Beyond educational efforts, academic scientists can better coordinate with industry by considering manufacturing guidelines, such as Good Manufacturing Practice (GMP) regulations, in their research. To facilitate translation from bench to bedside and increase uptake of innovations in the clinic, academic laboratories and researchers could aim to develop new devices, tools, software, and technologies that are GMP-compatible, follow Quality-by-Design principles, incorporate standardized analytical tools and measurements, and implement regulatory constraints.

Finally, key technology hubs and public-private partnerships play an important role in integrating data knowledge into workforce development. Organizations focused on RMAT manufacturing include the aforementioned CMaT, Marcus Center for Therapeutic Cell Characterization and Manufacturing (MC3M), National Institute for Innovation in Manufacturing Biopharmaceuticals (NIIMBL), BioFabUSA by the Advanced Regenerative Manufacturing Institute (ARMI), the Catapult Network in the UK, and the Centre for Commercialization of Regenerative Medicine (CCRM) in Canada. Examples of important steps these organizations have taken to build a dynamic workforce include:

  • Collaborative course module development for both technical and ethics/regulatory competencies.

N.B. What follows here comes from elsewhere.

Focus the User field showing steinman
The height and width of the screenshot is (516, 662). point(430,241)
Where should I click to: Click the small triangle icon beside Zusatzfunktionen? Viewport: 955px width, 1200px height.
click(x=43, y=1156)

  • Collaborations with 2-year college systems for hands-on training and curriculum development.

  • NSF-funded Future Manufacturing Network (FMNet) Consortium for “Building a Network to create the Workforce Foundation, Actionable Roadmap, and Infrastructure Design to Integrate Data Science, AI, and Predictive Analytics throughout Biomanufacturing”.

Notably, most of these efforts are in the early stages and need investment to scale up nationally or internationally. Community-based, distributed workforce training programs that build industry-identified skillsets and incorporate robust certification could significantly advance the successful use of large-scale data in regenerative medicine.